TO DO:
Extract every record, exactly as written, and ignore the pictures.

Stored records

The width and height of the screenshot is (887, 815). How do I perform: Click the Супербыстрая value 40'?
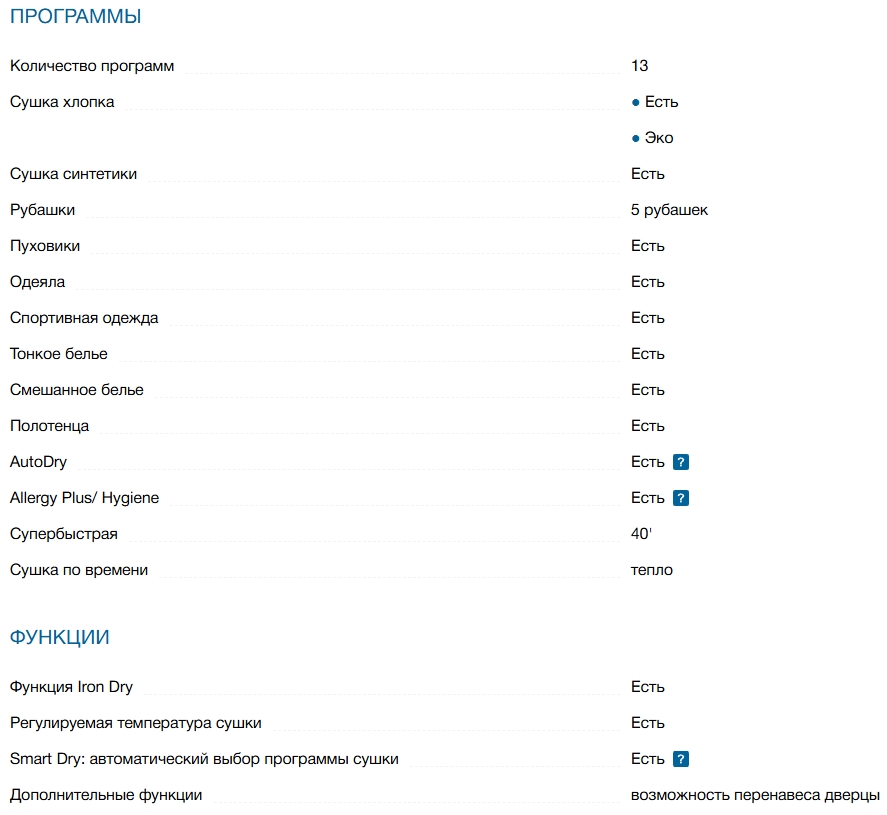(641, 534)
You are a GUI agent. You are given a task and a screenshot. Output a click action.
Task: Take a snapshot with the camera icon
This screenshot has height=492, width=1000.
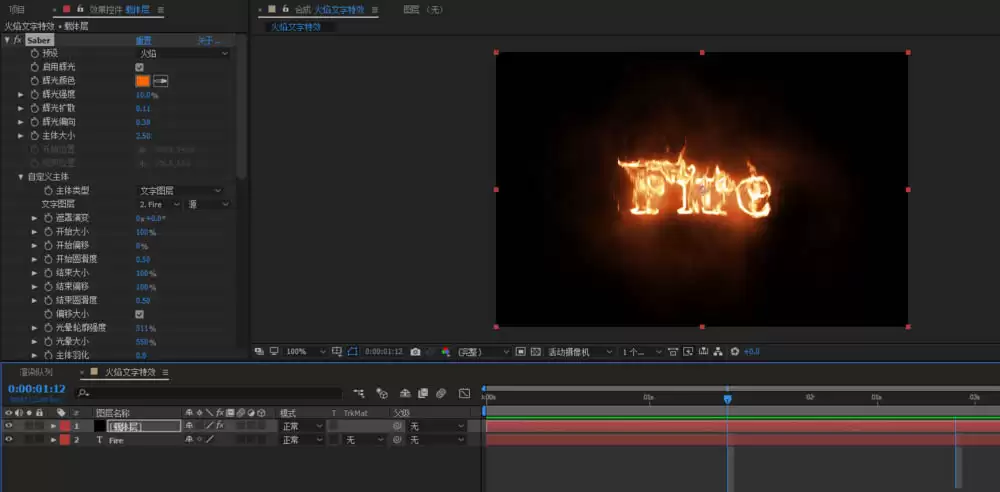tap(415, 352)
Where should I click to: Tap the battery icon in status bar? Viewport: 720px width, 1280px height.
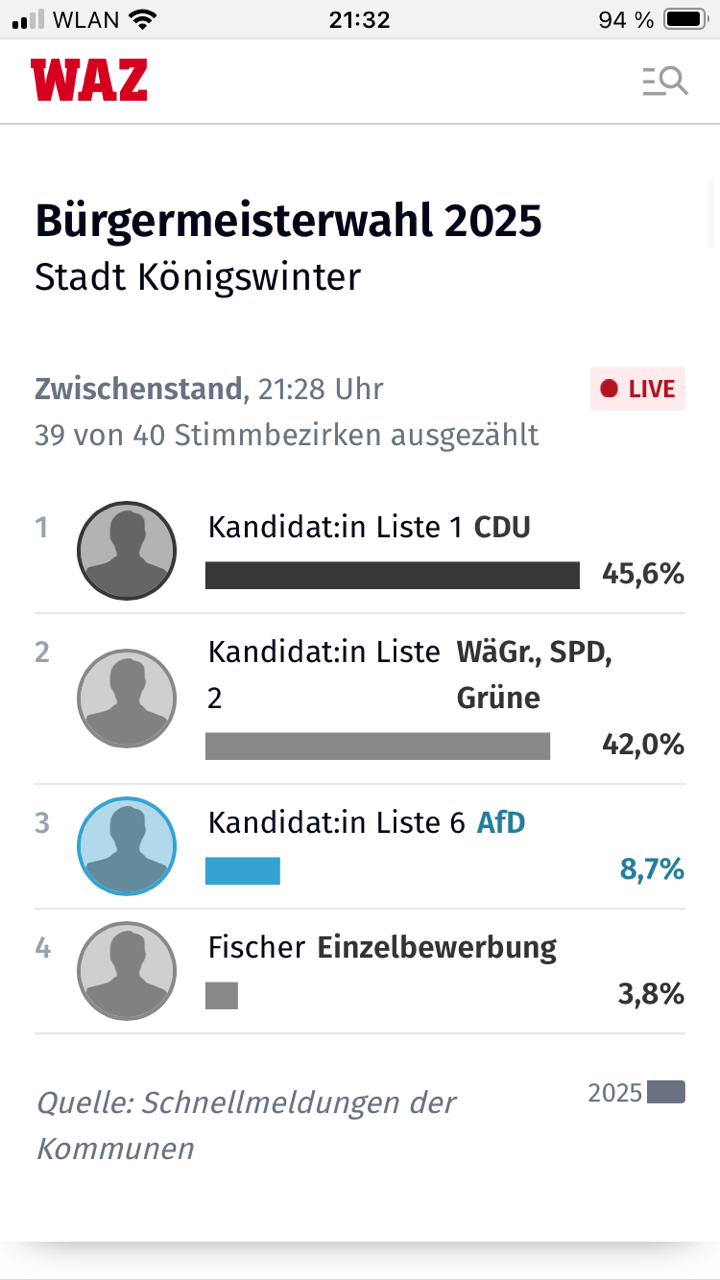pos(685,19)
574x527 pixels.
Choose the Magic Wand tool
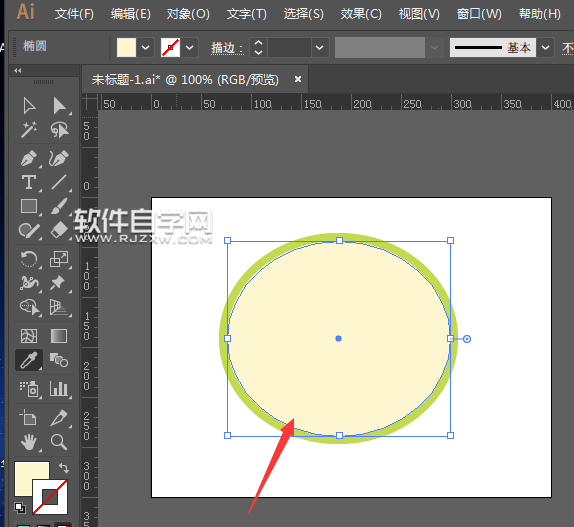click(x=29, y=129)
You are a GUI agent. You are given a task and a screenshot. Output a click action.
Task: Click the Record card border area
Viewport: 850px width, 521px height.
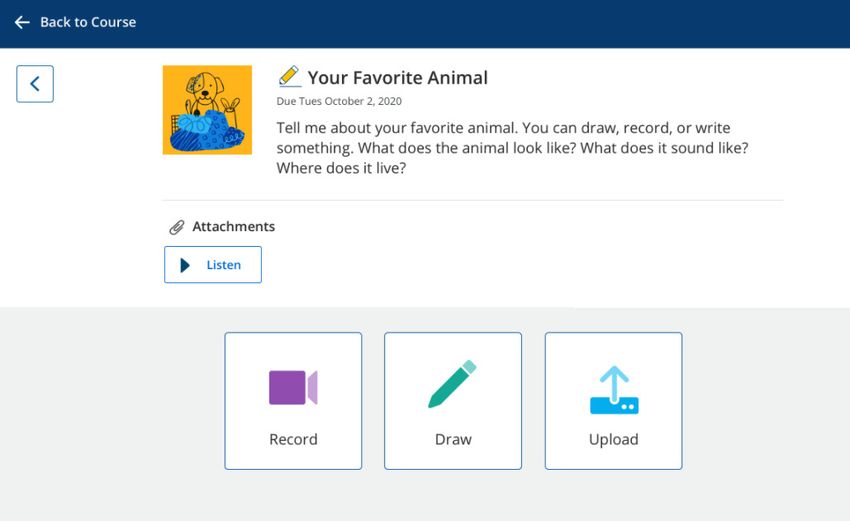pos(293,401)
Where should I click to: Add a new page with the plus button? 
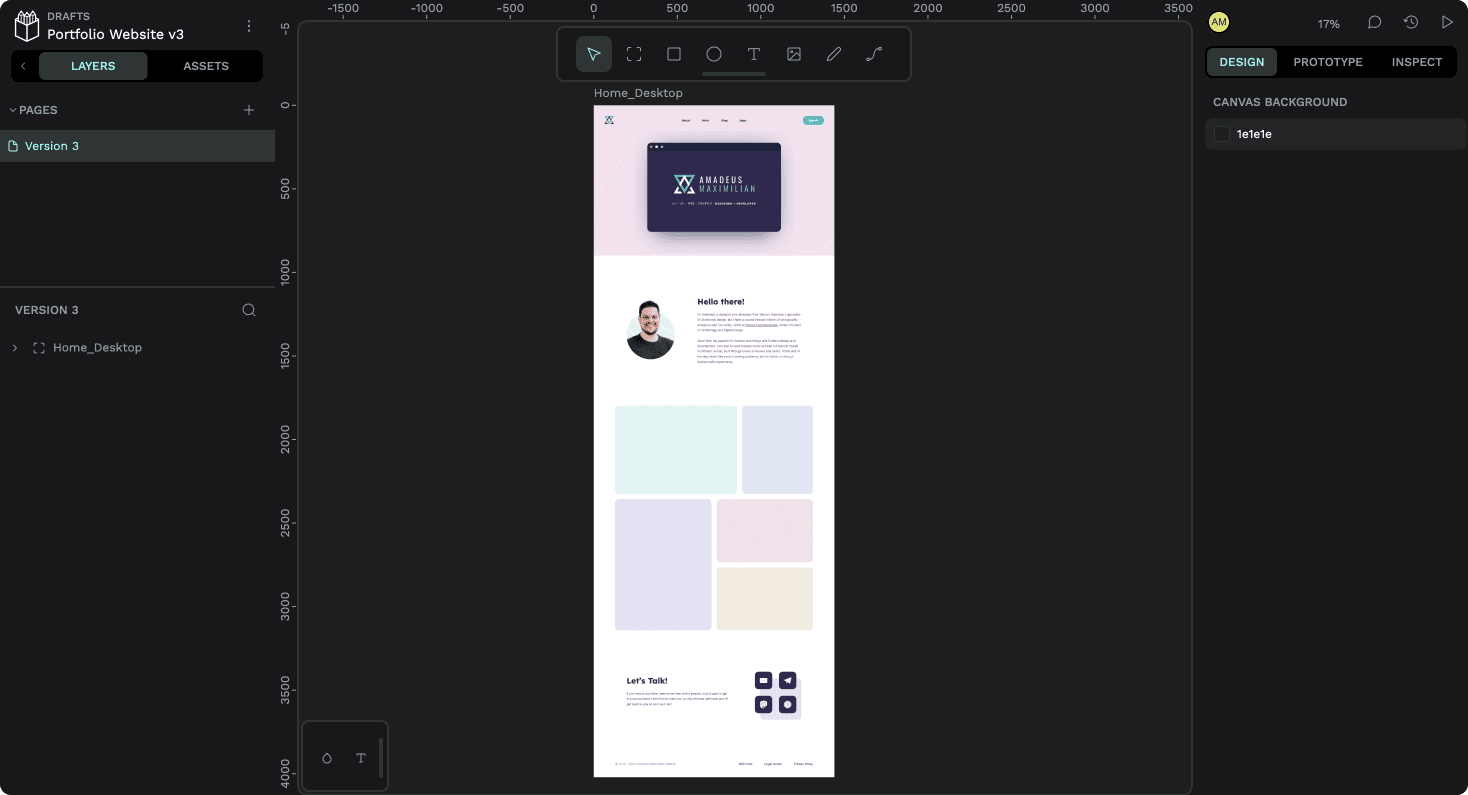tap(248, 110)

ANSWER:
The width and height of the screenshot is (887, 815). How do I perform: Click the Супербыстрая value 40'?
(641, 534)
You are a GUI agent. You are given a task and a screenshot. Output a click action.
Task: Take a snapshot with the camera icon
This screenshot has height=492, width=1000.
tap(415, 352)
Where should I click to: Tap the battery icon in status bar? Viewport: 720px width, 1280px height.
pos(685,19)
574x527 pixels.
Choose the Magic Wand tool
click(x=29, y=129)
You are a GUI agent. You are given a task and a screenshot. Output a click action.
Task: Click the Record card border area
Viewport: 850px width, 521px height.
pos(293,401)
Where should I click to: Add a new page with the plus button? 
tap(248, 110)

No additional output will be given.